--- Start of Data lines ---
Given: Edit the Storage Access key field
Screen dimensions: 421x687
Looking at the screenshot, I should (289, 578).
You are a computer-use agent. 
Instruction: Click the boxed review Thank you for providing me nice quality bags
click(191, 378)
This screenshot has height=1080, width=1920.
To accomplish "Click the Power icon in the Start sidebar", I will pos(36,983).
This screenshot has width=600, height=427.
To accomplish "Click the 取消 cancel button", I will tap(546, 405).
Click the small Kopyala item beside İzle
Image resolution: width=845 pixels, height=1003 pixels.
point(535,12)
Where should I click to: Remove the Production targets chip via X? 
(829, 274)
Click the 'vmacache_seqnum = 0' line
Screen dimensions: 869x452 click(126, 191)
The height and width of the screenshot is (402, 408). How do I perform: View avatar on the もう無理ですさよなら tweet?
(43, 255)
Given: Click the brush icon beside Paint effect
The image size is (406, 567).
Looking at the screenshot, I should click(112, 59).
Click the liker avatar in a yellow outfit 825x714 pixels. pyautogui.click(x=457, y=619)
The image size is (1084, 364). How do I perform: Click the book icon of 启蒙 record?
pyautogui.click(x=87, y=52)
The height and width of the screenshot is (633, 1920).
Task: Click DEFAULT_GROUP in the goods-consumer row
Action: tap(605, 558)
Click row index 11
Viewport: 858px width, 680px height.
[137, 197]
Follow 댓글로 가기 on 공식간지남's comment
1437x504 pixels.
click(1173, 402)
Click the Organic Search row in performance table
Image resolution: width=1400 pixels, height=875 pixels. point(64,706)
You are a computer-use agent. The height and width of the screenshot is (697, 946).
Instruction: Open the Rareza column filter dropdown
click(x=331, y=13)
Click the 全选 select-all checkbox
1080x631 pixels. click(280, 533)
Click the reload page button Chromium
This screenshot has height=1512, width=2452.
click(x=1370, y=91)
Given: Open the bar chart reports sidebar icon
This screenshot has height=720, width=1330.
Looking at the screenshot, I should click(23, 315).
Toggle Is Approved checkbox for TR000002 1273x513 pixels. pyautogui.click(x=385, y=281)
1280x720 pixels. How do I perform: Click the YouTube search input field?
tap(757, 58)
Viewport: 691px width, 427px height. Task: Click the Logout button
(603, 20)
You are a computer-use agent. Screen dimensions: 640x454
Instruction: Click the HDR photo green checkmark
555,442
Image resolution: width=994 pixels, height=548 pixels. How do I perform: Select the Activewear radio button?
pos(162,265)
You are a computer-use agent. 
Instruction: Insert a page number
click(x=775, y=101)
--- End of Data lines ---
### The task
Copy out the entries exactly as they appear, from the start through the line containing "1080x631 pixels. click(280, 533)".

### Expected output
Given: Edit the Storage Access key field
Screen dimensions: 421x687
Looking at the screenshot, I should (289, 578).
You are a computer-use agent. 
Instruction: Click the boxed review Thank you for providing me nice quality bags
click(191, 378)
This screenshot has height=1080, width=1920.
To accomplish "Click the Power icon in the Start sidebar", I will pos(36,983).
This screenshot has width=600, height=427.
To accomplish "Click the 取消 cancel button", I will tap(546, 405).
Click the small Kopyala item beside İzle
Image resolution: width=845 pixels, height=1003 pixels.
point(535,12)
Where should I click to: Remove the Production targets chip via X? 
(829, 274)
Click the 'vmacache_seqnum = 0' line
Screen dimensions: 869x452 click(126, 191)
The height and width of the screenshot is (402, 408). How do I perform: View avatar on the もう無理ですさよなら tweet?
(43, 255)
Given: Click the brush icon beside Paint effect
The image size is (406, 567).
Looking at the screenshot, I should click(112, 59).
Click the liker avatar in a yellow outfit 825x714 pixels. pyautogui.click(x=457, y=619)
The image size is (1084, 364). How do I perform: Click the book icon of 启蒙 record?
pyautogui.click(x=87, y=52)
The height and width of the screenshot is (633, 1920).
Task: Click DEFAULT_GROUP in the goods-consumer row
Action: tap(605, 558)
Click row index 11
Viewport: 858px width, 680px height.
[137, 197]
Follow 댓글로 가기 on 공식간지남's comment
1437x504 pixels.
click(1173, 402)
Click the Organic Search row in performance table
Image resolution: width=1400 pixels, height=875 pixels. point(64,706)
You are a computer-use agent. The height and width of the screenshot is (697, 946).
Instruction: Open the Rareza column filter dropdown
click(x=331, y=13)
Click the 全选 select-all checkbox
1080x631 pixels. click(280, 533)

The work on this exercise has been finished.